→ EXERCISE DESCRIPTION
From the line bearing "Select the green" down to the final line of the records below, give every line again exactly and add nothing.

BEGIN DATASET CONTENT

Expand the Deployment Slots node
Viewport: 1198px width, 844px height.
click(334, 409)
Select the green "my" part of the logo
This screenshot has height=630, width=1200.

END DATASET CONTENT

→ RESPONSE FOR THIS EXERCISE
Select the green "my" part of the logo
This screenshot has height=630, width=1200.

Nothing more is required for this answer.